Did you know penguins are so adorable that they get not just one but two days of annual celebratory attention?

Jan. 20 each year is Penguin Awareness Day, and April 25 is World Penguin Day. So let's appreciate our little tuxedo-clad friends and educate ourselves on why they're (not just so freaking cute but also) important.

Without further ado...


1. Penguins are pretty incredible.

Photo by Vanderlei Almeida/AFP/Getty Images.

Let me tell you why.

2. There are so many different kinds of penguins — 17 to 19 species, to be more precise.

These little ones are Adélie penguins.

Photo by Kazuhiro Nogi/AFP/Getty Images.

3. Of all these different species, the emperor penguin is the biggest...

...just as its name implies.

Here's a colony of emperors who appear to be completely over an elephant seal that won't shut up.

"Can it, Rebecca!" Photo by Marcel Mochet/AFP/Getty Images.

4. On average, emperor penguins are about 3'9" tall.

For scale, these emperor penguins are hanging out in Tokyo's Ueno Zoo next to what I'm assuming is an adult human rocking some sweet penguin cosplay.

Photo by Yoshikazu Tsuno/AFP/Getty Images.

5. On the other end of the size spectrum are these little blue penguins.

They're not as widely known as the dapper emperors, and they stand about a foot tall, give or take.

Photo by Marty Melville/AFP/Getty Images.

6. Penguins are all about that seafood life.

That is, they eat things like fish, krill, and squid.

Photo by Michal Cizek/AFP/Getty Images.

7. Even the little ones have huge appetites.

The entire species of Adélies, one of the smaller penguins, puts away 1.5 million metric tons of krill a year (and that doesn't include their appetite for fish and squid).

Photo by Vanderlei Almeida/AFP/Getty Images.

8. Remember, though: Penguins don't live at the North Pole.

Photo by Vanderlei Almeida/AFP/Getty Images.

Although a penguin-driven Santa sleigh would be pretty adorable in theory.

9. Most species of penguin live down south, in places like Antarctica, New Zealand, and — like the ones below — Chile.

Photo by Vanderlei Almeida/AFP/Getty Images.

10. But that's not to say penguins can't live farther north.

Beach-bum penguins (er, African penguins) are definitely a thing.

Photo by Stephane de Sakutin/AFP/Getty Images.

11. You may spot them off the coast of South Africa.

Photo by Rodger Bosch/AFP/Getty Images.

The northernmost place wild penguins roam is the Galápagos Islands, which are right on the equator. (Naturally, they are called Galápagos penguins.)

12. Most penguin species are also monogamous.

I'm sorry, but that's just adorable.

Photo by Vanderlei Almeida/AFP/Getty Images.

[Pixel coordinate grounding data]
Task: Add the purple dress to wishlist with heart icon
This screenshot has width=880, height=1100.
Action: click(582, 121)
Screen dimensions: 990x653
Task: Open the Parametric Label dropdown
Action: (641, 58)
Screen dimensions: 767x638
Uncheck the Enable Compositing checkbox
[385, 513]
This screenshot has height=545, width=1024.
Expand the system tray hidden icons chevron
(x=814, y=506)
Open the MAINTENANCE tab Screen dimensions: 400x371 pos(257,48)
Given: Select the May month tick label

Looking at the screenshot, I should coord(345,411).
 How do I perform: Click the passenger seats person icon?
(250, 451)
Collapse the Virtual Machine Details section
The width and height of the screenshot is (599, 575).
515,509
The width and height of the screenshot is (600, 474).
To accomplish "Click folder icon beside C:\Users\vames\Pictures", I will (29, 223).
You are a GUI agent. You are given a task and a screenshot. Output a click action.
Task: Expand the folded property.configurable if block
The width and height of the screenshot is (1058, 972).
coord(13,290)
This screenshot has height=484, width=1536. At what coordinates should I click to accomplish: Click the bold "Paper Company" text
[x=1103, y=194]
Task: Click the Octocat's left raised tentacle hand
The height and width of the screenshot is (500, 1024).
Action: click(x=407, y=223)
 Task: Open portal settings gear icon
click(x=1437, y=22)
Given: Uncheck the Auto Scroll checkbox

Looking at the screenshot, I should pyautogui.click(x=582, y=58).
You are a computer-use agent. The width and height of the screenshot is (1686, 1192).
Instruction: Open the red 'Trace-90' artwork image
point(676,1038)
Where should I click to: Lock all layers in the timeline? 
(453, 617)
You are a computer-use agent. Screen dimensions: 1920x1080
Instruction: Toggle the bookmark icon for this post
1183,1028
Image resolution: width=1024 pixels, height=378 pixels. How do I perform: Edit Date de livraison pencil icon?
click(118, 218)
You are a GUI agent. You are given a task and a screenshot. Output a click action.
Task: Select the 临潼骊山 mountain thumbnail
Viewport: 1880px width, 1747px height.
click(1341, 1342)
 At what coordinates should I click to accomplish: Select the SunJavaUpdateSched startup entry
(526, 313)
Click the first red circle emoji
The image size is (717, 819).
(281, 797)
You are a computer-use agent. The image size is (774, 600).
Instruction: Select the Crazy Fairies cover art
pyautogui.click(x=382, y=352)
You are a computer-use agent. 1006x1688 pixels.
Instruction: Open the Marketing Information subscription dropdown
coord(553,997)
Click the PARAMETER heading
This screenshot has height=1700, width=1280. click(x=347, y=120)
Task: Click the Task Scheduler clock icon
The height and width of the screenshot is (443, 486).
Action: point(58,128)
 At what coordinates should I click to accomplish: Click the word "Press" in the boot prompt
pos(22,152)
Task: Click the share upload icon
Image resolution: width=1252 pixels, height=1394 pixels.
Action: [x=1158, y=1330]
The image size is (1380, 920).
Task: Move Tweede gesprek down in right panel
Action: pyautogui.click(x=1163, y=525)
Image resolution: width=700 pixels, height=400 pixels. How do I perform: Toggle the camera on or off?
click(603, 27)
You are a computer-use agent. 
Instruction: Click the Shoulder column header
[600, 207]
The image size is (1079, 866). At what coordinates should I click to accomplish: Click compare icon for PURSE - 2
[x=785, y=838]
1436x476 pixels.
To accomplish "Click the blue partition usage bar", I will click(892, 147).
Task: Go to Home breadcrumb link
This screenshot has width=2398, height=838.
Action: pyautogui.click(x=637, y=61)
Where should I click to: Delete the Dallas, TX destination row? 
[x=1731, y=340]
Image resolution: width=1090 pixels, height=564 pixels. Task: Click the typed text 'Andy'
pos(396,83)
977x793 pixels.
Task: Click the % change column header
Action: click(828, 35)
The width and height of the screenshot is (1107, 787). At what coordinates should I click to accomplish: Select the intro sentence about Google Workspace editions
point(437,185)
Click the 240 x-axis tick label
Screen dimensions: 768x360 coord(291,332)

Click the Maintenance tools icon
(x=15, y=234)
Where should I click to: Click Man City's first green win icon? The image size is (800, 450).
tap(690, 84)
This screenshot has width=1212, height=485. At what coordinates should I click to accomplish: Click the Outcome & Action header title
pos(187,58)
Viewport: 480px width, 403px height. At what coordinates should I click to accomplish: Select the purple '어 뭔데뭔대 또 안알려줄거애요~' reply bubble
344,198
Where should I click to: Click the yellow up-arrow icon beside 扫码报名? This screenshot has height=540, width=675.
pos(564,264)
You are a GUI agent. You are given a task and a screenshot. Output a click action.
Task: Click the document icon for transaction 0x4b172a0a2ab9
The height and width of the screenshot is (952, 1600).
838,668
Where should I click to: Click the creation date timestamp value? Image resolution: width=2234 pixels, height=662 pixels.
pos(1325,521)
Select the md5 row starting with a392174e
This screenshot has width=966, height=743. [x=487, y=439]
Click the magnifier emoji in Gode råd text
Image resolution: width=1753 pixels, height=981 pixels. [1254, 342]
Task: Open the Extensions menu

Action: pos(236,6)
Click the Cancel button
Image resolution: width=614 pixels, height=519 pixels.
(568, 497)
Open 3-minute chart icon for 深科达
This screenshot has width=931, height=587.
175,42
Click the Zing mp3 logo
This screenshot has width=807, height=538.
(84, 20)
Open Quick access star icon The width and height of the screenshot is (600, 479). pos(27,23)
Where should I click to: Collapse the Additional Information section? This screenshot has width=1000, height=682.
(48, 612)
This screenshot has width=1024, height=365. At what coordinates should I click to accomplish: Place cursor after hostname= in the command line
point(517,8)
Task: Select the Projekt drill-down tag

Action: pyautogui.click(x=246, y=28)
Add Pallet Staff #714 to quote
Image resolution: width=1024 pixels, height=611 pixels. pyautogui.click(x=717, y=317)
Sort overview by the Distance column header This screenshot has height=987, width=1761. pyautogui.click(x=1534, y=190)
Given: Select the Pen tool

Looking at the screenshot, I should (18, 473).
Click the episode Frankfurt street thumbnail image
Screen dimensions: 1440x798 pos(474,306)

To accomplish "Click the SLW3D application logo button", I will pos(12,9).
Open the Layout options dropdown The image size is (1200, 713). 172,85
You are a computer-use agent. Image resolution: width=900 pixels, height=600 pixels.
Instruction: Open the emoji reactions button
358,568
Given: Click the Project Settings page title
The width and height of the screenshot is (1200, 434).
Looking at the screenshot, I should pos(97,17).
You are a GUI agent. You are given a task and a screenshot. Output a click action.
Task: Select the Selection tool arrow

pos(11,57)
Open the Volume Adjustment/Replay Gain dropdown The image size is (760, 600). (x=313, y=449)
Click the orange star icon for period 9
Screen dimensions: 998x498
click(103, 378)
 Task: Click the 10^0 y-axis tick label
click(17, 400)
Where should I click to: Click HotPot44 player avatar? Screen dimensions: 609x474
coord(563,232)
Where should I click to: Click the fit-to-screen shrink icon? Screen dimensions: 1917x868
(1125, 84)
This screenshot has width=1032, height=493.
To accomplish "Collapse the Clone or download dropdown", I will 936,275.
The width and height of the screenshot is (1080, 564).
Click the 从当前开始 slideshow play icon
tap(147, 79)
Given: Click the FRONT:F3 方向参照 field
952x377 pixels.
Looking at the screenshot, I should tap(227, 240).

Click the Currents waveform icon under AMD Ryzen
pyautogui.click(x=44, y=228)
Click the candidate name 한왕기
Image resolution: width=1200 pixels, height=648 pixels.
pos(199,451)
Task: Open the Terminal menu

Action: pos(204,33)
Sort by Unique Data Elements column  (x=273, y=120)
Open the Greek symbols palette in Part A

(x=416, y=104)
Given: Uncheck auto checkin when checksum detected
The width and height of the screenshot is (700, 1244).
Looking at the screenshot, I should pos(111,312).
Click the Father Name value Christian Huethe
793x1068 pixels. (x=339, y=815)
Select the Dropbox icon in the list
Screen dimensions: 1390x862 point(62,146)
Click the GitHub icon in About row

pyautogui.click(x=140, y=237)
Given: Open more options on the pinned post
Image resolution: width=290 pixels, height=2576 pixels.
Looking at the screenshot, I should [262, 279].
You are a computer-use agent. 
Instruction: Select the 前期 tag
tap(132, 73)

• [ABOUT THIS EXERCISE] According to the penguin article, where is the northernmost place that wild penguins roam?

• [SOLUTION FOR THIS TASK] The Galápagos Islands, which are right on the equator.